Outstanding Young Farmers in Saskatoon
The national Outstanding Young Farmers program rotates across the country. This year it’s Saskatchewan’s turn. OYF honourees and alumni from across the country will be in Saskatoon next week. On Friday, December 1, the OYF program is open to the public. Starting at 9:00 am, there will be a public forum on Future Income Streams for Farmers. Al Scholz of Saskatchewan Agivision will moderate the forum. In the afternoon, the Outstanding Young Farmers from the seven regions across the country will each give a PowerPoint presentation and there will be some time for questions. These are enthusiastic and innovative farm couples from across Canada. I had the opportunity to attend last year’s event in Halifax and it was thoroughly engaging. It all starts at 9:00 am next Friday, December 1 at the Sheraton Cavalier in Saskatoon. There’s no charge to attend. However, if you want lunch, it’s $20 and you have to reserve in advance. Call Saskatchewan Agrivision at 306-384-4491 if you want lunch. For those unable to attend, the public forum and the OYF presentations will be available as a webcast by the Canadian Farm Business Management Council. Just log onto www.farmcentre.com. I’m Kevin Hursh.

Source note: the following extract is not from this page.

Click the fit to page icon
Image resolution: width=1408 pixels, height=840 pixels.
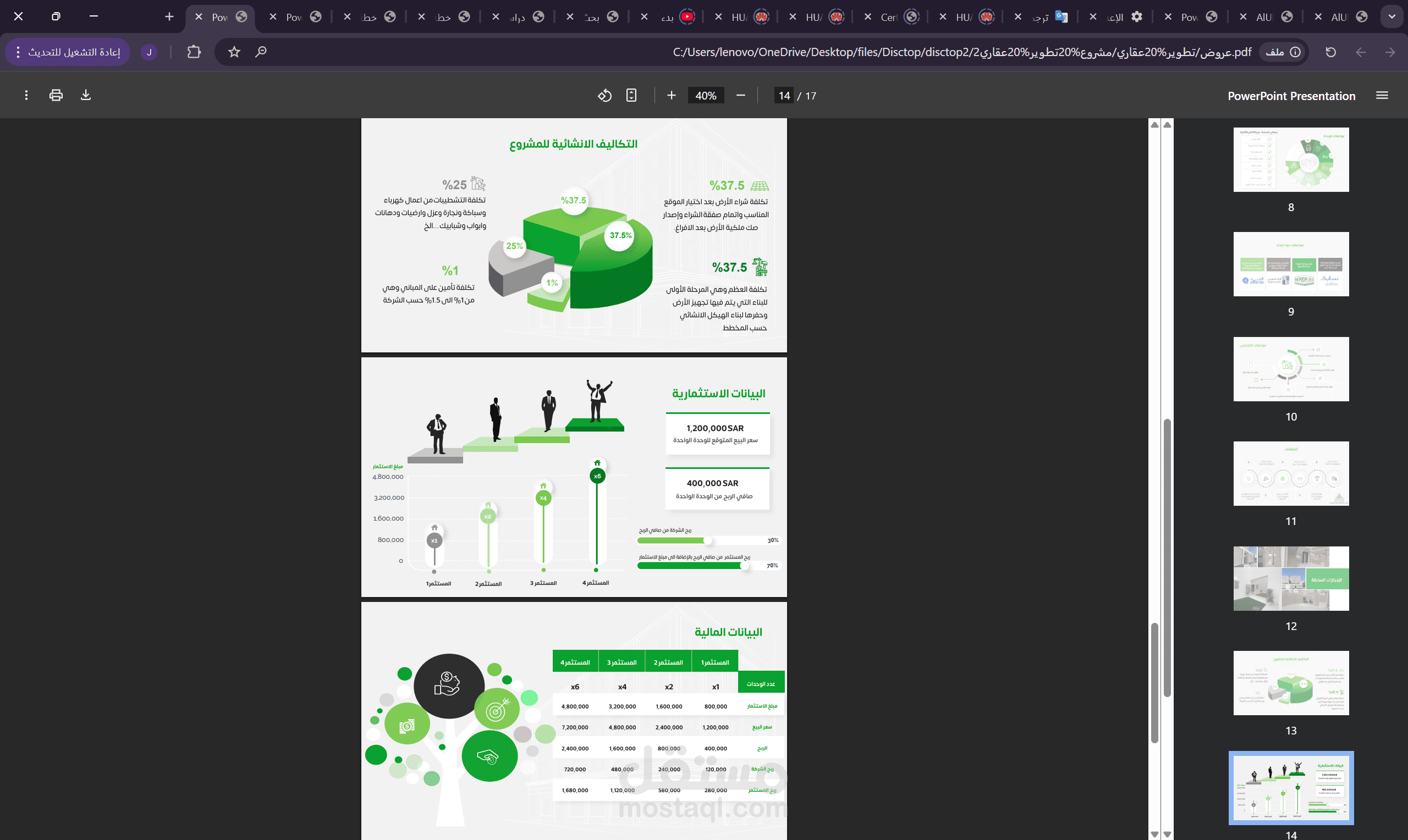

Promoting careers in agriculture
The University of Saskatchewan’s College of Agriculture has changed its name. It’s now known as the College of Agriculture & Bioresources. More significantly, it recent years it has changed its approach to promotion and there are signs that it will reverse the tide on declining enrollments. At events such as Canadian Western Agribition, Olds College and Lakeland College from Alberta are in attendance promoting their ag programs. Now, you’ll also see the College of Agriculture with prominent booth space. Jon Treloar is the full time Community Liason Coordinator for the College. In addition to a presence at trade shows, Jon speaks at scores of high schools across the province to profile the multitude of careers in the agriculture sector. It’s an industry often overlooked by students and educators who think agriculture means only primary production. Starting next spring, grade 6 to 12 science teachers will be invited to 3-day research intensive workshops housed at the College of Agriculture & Bioresources. Many science teachers are unaware of what the college has to offer and therefore fail to recommend it to their students. At one time, the College of Agriculture was so prominent in the province that it didn’t need to worry about promotion. Those days are long gone. The college has to compete for students and it has to counter the misconceptions about agricultural science. I’m Kevin Hursh.


November 21, 2006

Two year wheat contracts with locked in prices
Terra Grain Fuels is using Agribition as a venue to launch a wheat contracting program with locked in prices. Terra Grain Fuels needs to ensure a wheat supply for its big new ethanol plant under construction at Belle Plaine, just east of Moose Jaw. The facility will have a capacity of 150 million litres of ethanol a year and it will require 15 million bushels of wheat per year. Company chairman Gary Drummond hopes to have the plant in operation by the end of 2007. For producers contracting their wheat for one year, the price is set at $3.55 a bushel. For those locking in for two years, the contract price improves to $3.68. Terra Grain officials point to the yield advantage that CPS varieties should have over the traditional bread making wheat that dominates production. As well, quality is much less likely to be an issue for ethanol production. Producers in reasonable proximity to the Belle Plaine plant will have to decide whether or not the fixed prices are a good deal. Some are being attracted by the cash advance being provided. Growers who sign up are eligible for an interest free cash advance of $30 per acre for a one year contract and $75 an acre for a two year deal. If you want to have a look at the contact and ask questions, the Terra Grain Fuels booth is located in the Credit Union EventPlex at Canadian Western Agribition. I’m Kevin Hursh.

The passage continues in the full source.